**AVAILABLE DATA**
□ □ □ □ □ □ □
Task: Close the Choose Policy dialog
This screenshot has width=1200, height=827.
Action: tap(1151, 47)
□ □ □ □ □ □ □
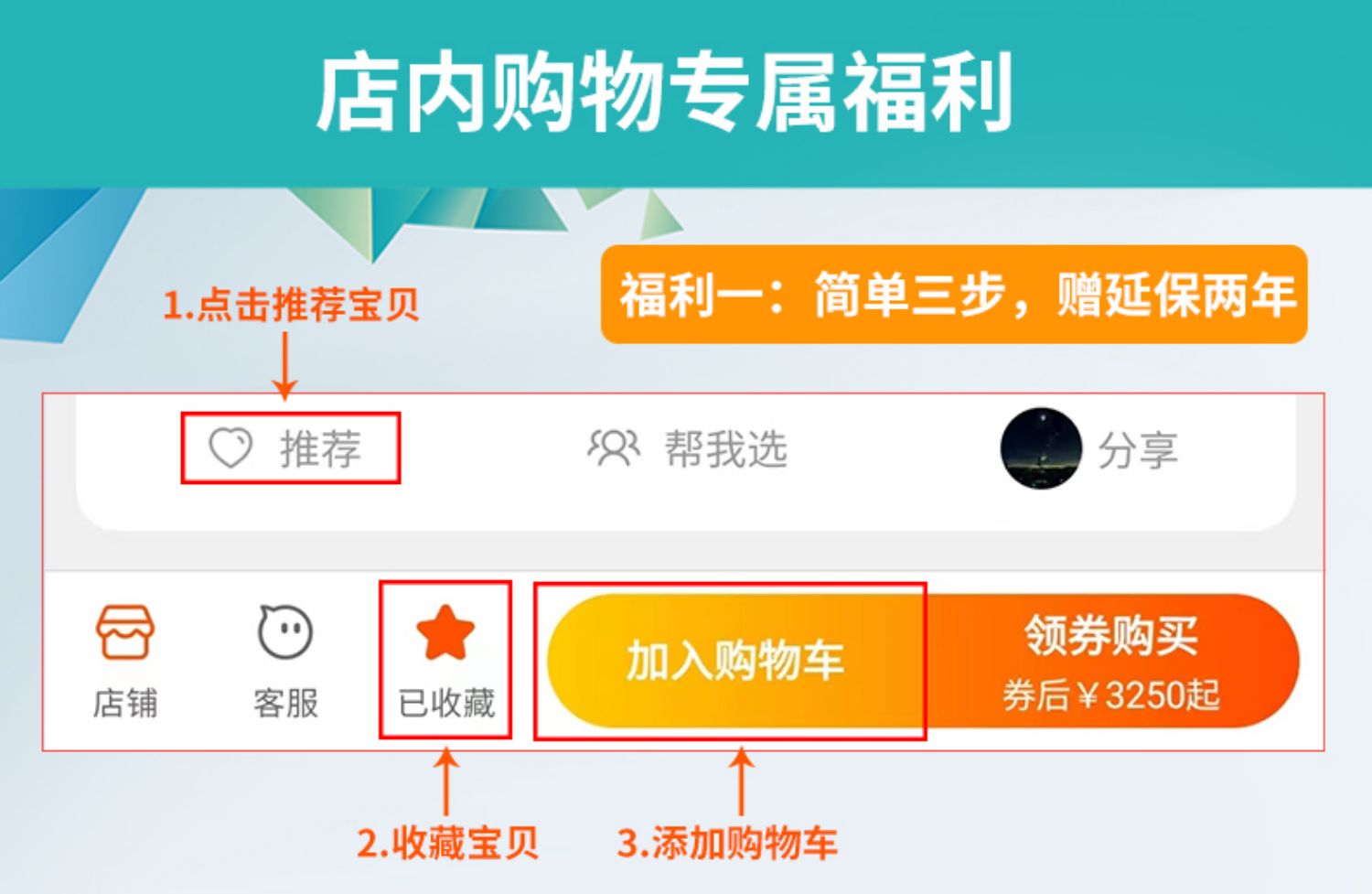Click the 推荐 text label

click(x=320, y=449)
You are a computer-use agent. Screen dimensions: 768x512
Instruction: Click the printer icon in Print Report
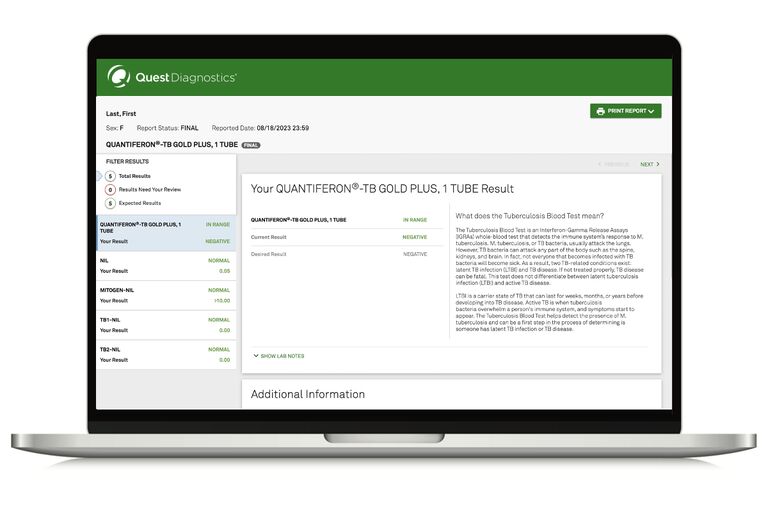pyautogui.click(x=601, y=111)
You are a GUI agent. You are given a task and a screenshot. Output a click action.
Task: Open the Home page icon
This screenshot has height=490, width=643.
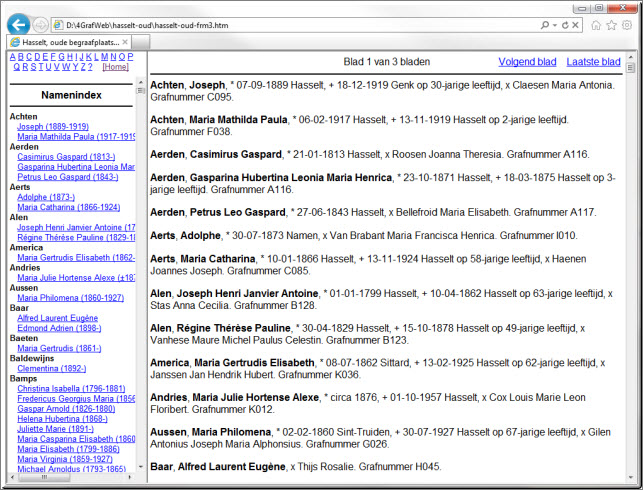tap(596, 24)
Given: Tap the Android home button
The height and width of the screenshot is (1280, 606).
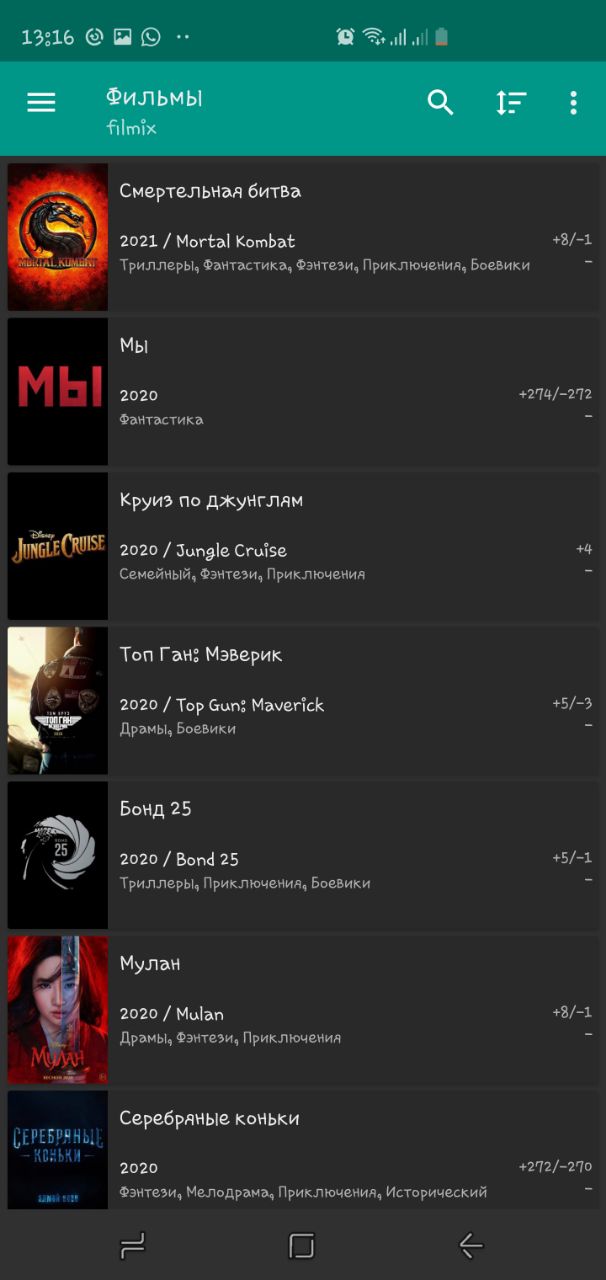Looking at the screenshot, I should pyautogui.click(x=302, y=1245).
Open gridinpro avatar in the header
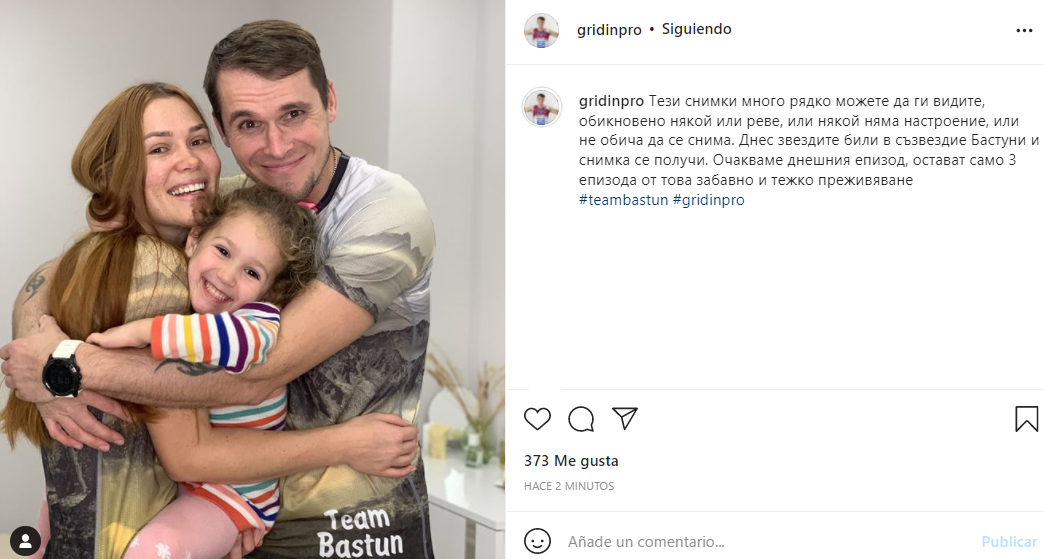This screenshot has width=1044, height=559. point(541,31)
□ □ □ □ □ □ □
**ABOUT THIS EXERCISE**
For this exercise, copy every line of the data that holds "agent".

**TASK SOLUTION**
You are a computer-use agent. Screen dimensions: 768x512
You are a GUI agent. You are given a task and a screenshot. Output a click action.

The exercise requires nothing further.